Impact of Global Conflicts and Cost Management
The volatility in the price of plastic pellets, a direct consequence of the ongoing conflicts in the Middle East, is a primary driver behind Haad Thip’s strategic adjustment. Coupled with rising energy costs, these external factors place considerable pressure on the company’s operational expenses. Maj Gen Patchara stressed the company’s commitment to maintaining current product prices for as long as feasible, emphasizing cost management as a top priority.
“If the company raises product prices at this time, it will impact sales volume,” Maj Gen Patchara stated, underscoring the delicate balance between cost control and market competitiveness.

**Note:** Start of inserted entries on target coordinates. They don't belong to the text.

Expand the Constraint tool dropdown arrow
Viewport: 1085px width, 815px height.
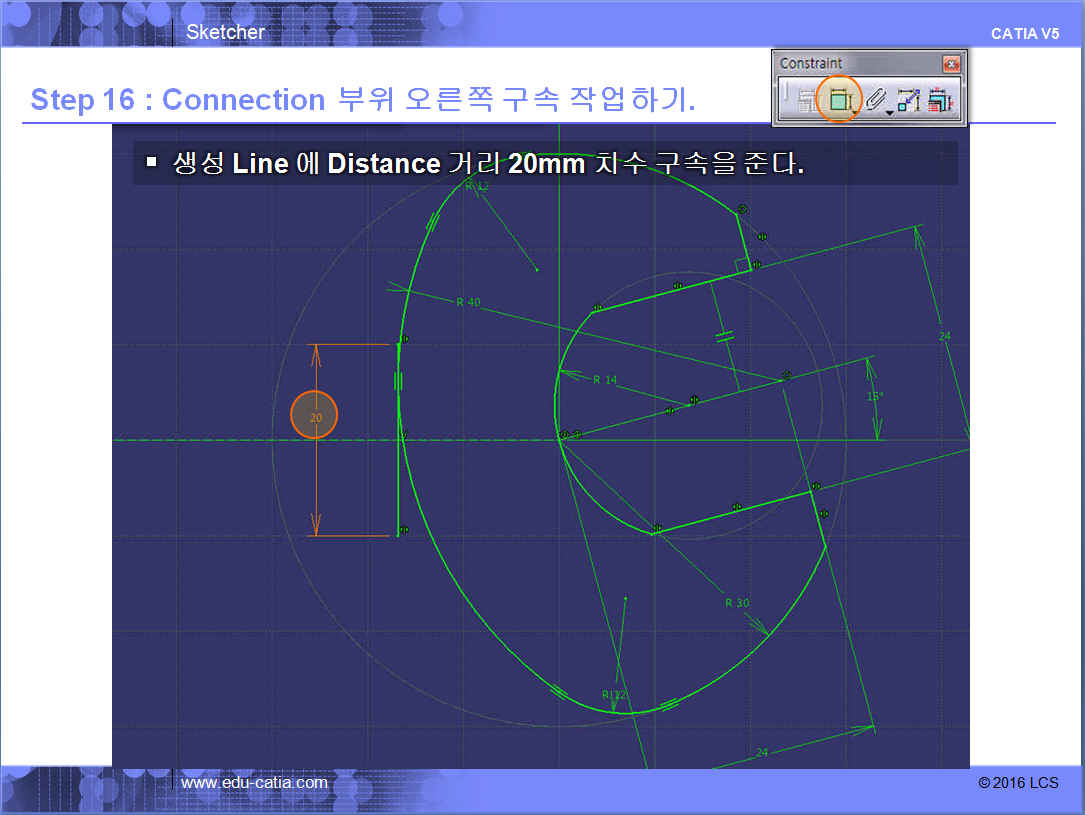(857, 112)
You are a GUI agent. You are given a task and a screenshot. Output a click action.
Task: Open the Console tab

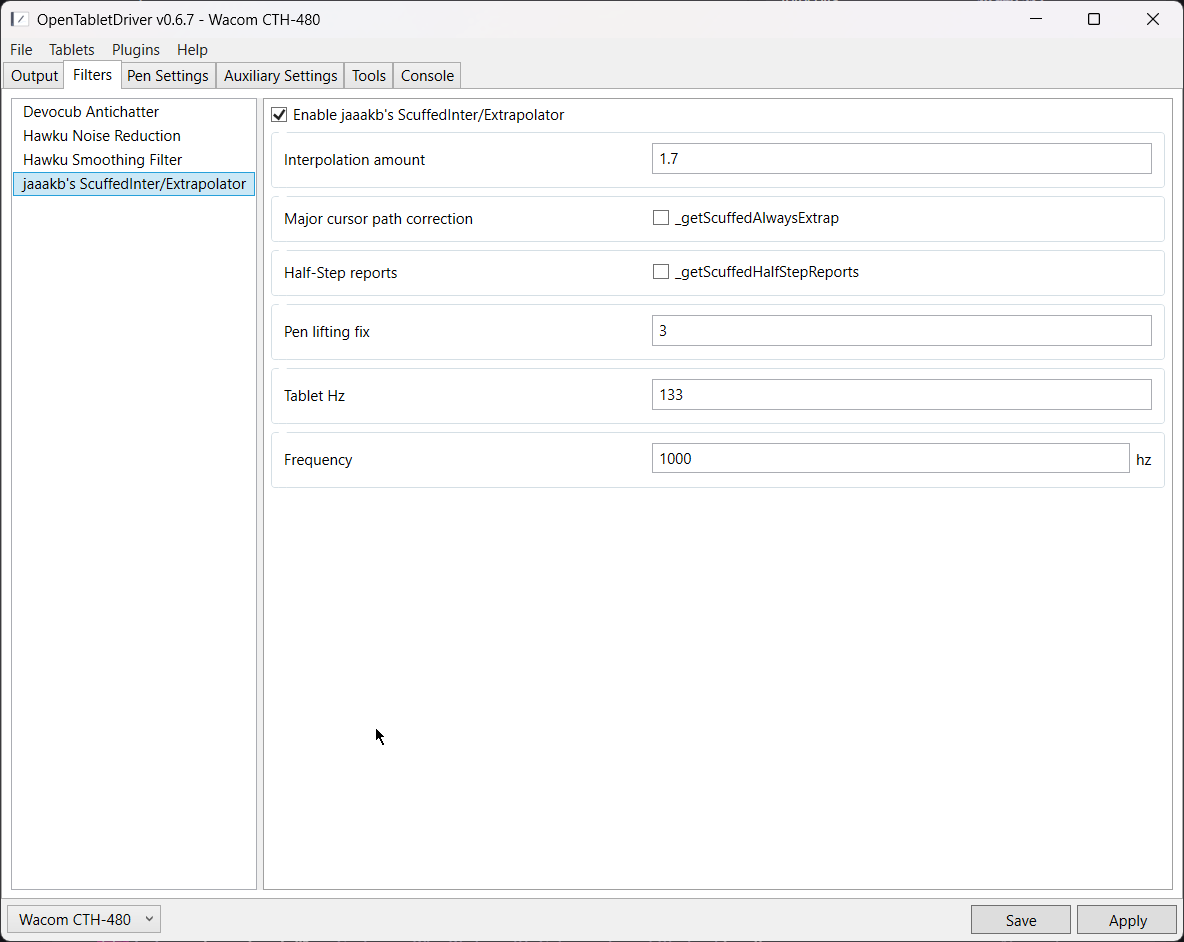[x=427, y=75]
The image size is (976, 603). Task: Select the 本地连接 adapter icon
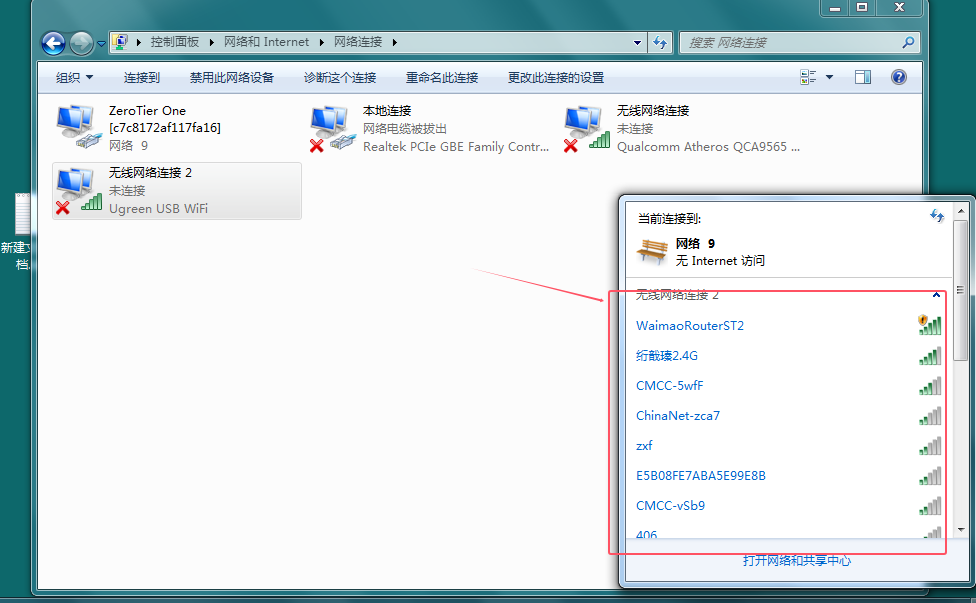tap(331, 128)
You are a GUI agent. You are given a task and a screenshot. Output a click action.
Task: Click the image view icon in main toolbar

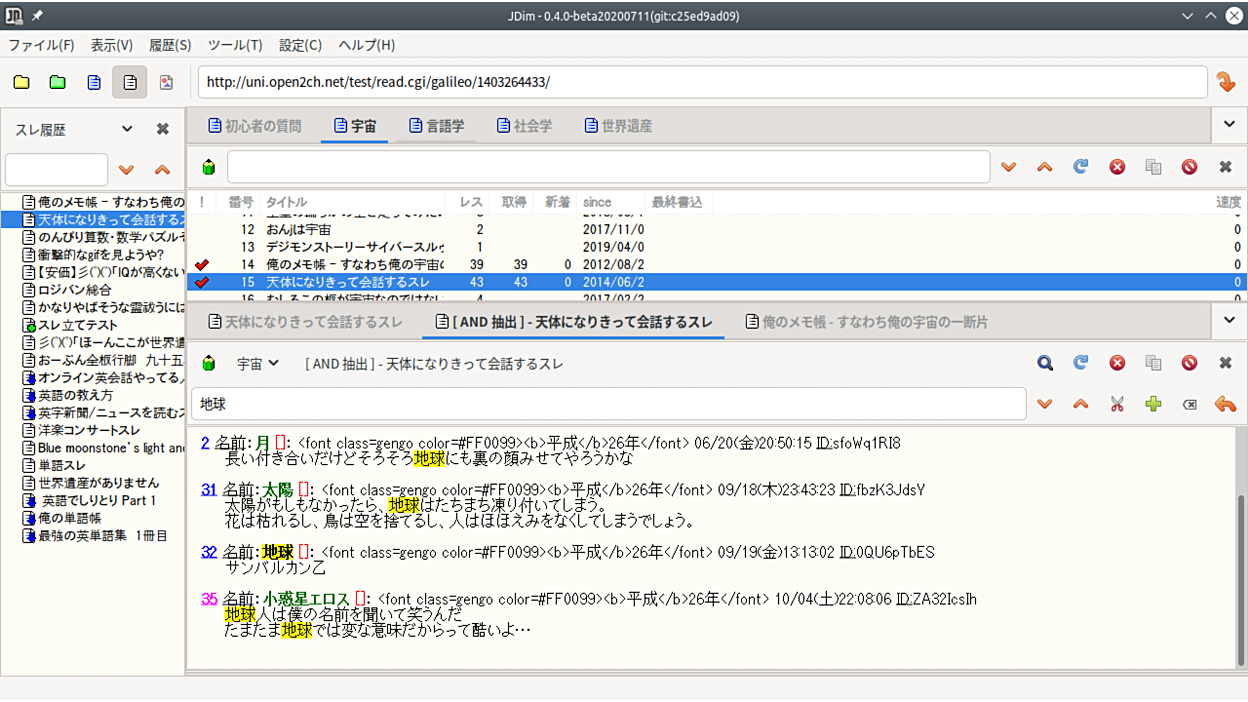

In a worst-case scenario, the combined impact of escalating logistics and packaging costs could potentially affect the company’s bottom line by approximately 100 million baht.
Optimism Amidst Economic Headwinds
Despite these challenges, Haad Thip remains optimistic about its sales outlook. The company has set a target for sales volume growth of 2% to 4% for the current year. While acknowledging the potential for inflation within the country, Maj Gen Patchara expressed confidence in the resilience of the southern Thai market.
Tourism Recovery and Consumer Behavior
Prior to the recent global conflicts, Haad Thip observed a discernible recovery in the Thai tourism industry. However, it was noted that some travellers continue to exercise caution with their spending. This recovery is further bolstered by the strategic expansion of sales points across various retail channels, including convenience stores and traditional outlets.
Maj Gen Patchara anticipates that the upcoming Songkran holiday will continue to be a vibrant period, with travellers expected to flock to southern Thailand. The Thai tourism industry, he predicted, will maintain its competitive edge, contributing positively to the company’s performance.